Can Indian Rupee reach ₹80/$ level?
Part 1: Fast growing services trade surplus builds case for stronger currency
As we approach the close of the financial year 2024-25 this month, the Nifty 50 has delivered its highest weekly return of 6%, marking its best performance since February 2021. While the extreme pessimism in the markets over the last five months may explain the sharp rebound, what could have caused the shift in sentiment leading to this recovery is our focus today.
On March 17, 2025, India's trade data for goods and services was released, revealing a surprising drop in the trade deficit to $14 Bn, significantly lower than the expected $21 Bn. What followed after that was also Indian Rupee strengthen from sub - ₹ 87 levels to below ₹ 86/$ towards weekly closing, along with a sharp rebound seen in the stock market. Today, we discuss the strong undercurrent in India’s services exports, which has the potential to transition the country from ‘Current Account Deficit (CAD)’ to a ‘Current Account Surplus(CAS)’, on a sustainable basis.
CAD occurs when a country's total imports of goods, services, and transfers exceed its total exports and transfers out, indicating a net outflow of dollars. India has long been in a deficit due to its high oil imports, as the country lacks domestic crude oil resources. India's gross oil import bill is projected to be approximately $140 Bn for the current year, given that nearly 90% of the country’s crude oil demand is met through imports. Back in 2015, Modi government had targeted to bring bring the import dependency on foreign produced crude oil to 67% by 2022 with 33% met via local production, but the reverse has happened with dependency actually increasing to ~90% today.
Over the last decade, the only full year in which India recorded a CAS was during the COVID-19 pandemic in 2020. With minimal movement and a sharp reduction in the oil import bill, India saw a surplus for the first time in decades as shown in the chart below⬇️
We are focusing on this because one key segment of the current account is signaling a major structural uptrend and has the potential to drive India into a sustainable surplus for the next decade: India’s Services Exports.
India today is where China was in 2000s
Since the onset of the 21st century, the biggest beneficiary of globalization has been China. Its annual exports have surged from $0.25 trillion in 2000 to $3.5 trillion today, making it a dominant player in global trade. Over the last 25 years, China's share of the global economy has risen by 13 percentage points, from 3.58% to 16.8%, and exports now account for approximately 20% of its GDP.

What you have to do: Copy a passage from the article on the Indian Rupee word for word, beginning at the words "Part 1: Fast" and stopping after "our focus today.". The entries play no part in this work.

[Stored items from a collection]

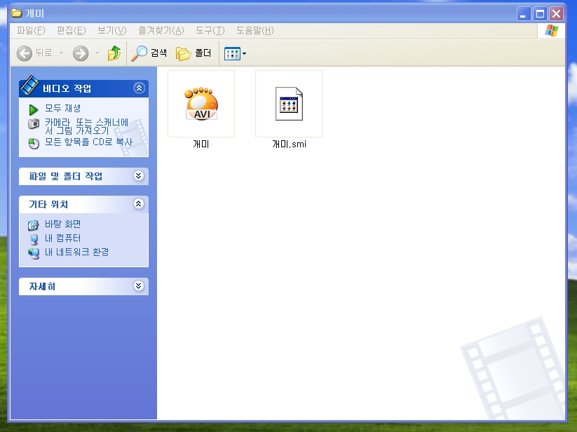This screenshot has height=432, width=577.
Task: Go to 내 컴퓨터 location
Action: pos(62,238)
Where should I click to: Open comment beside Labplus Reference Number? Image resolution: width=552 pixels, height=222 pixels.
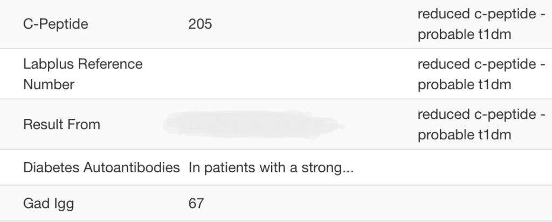tap(481, 75)
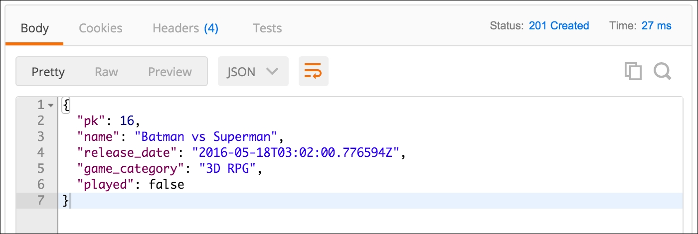Show the Headers (4) tab
698x234 pixels.
(x=185, y=28)
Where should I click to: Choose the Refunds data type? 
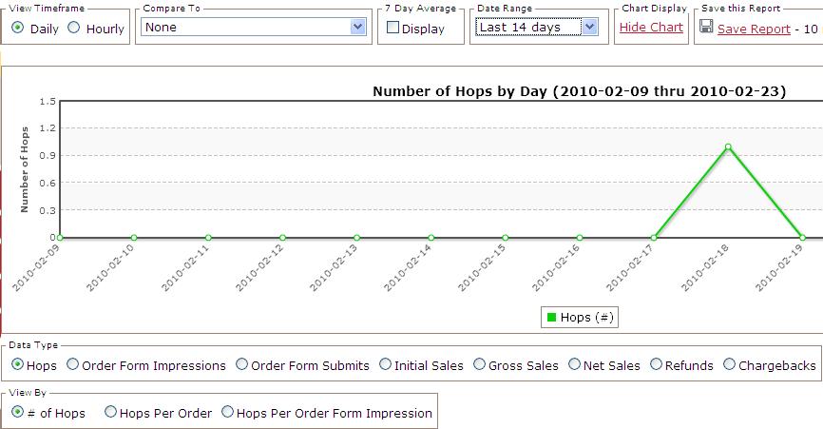tap(657, 364)
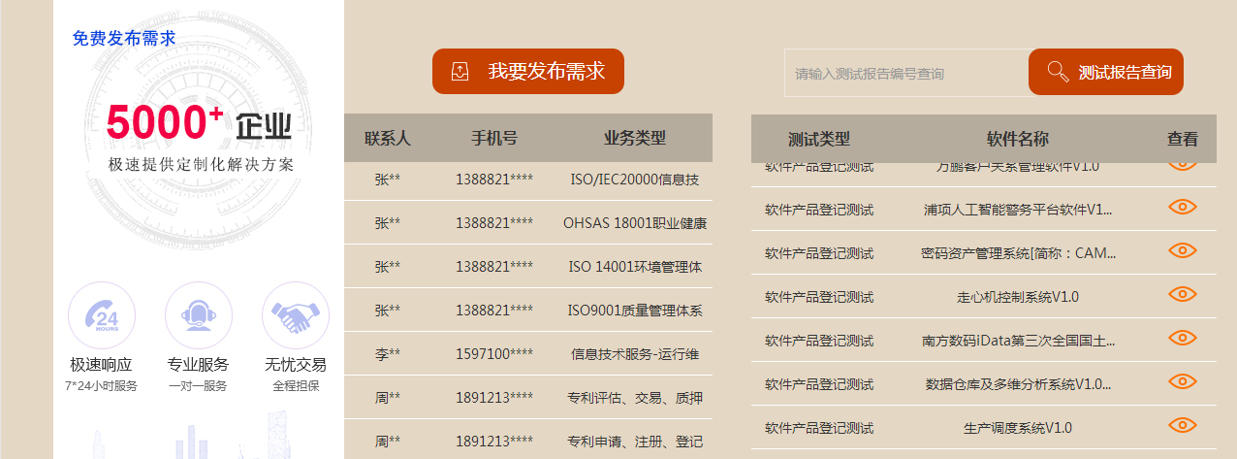Click the 24-hour fast response icon
This screenshot has height=459, width=1237.
(x=102, y=314)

Your solution:
Part 1: Fast growing services trade surplus builds case for stronger currency
As we approach the close of the financial year 2024-25 this month, the Nifty 50 has delivered its highest weekly return of 6%, marking its best performance since February 2021. While the extreme pessimism in the markets over the last five months may explain the sharp rebound, what could have caused the shift in sentiment leading to this recovery is our focus today.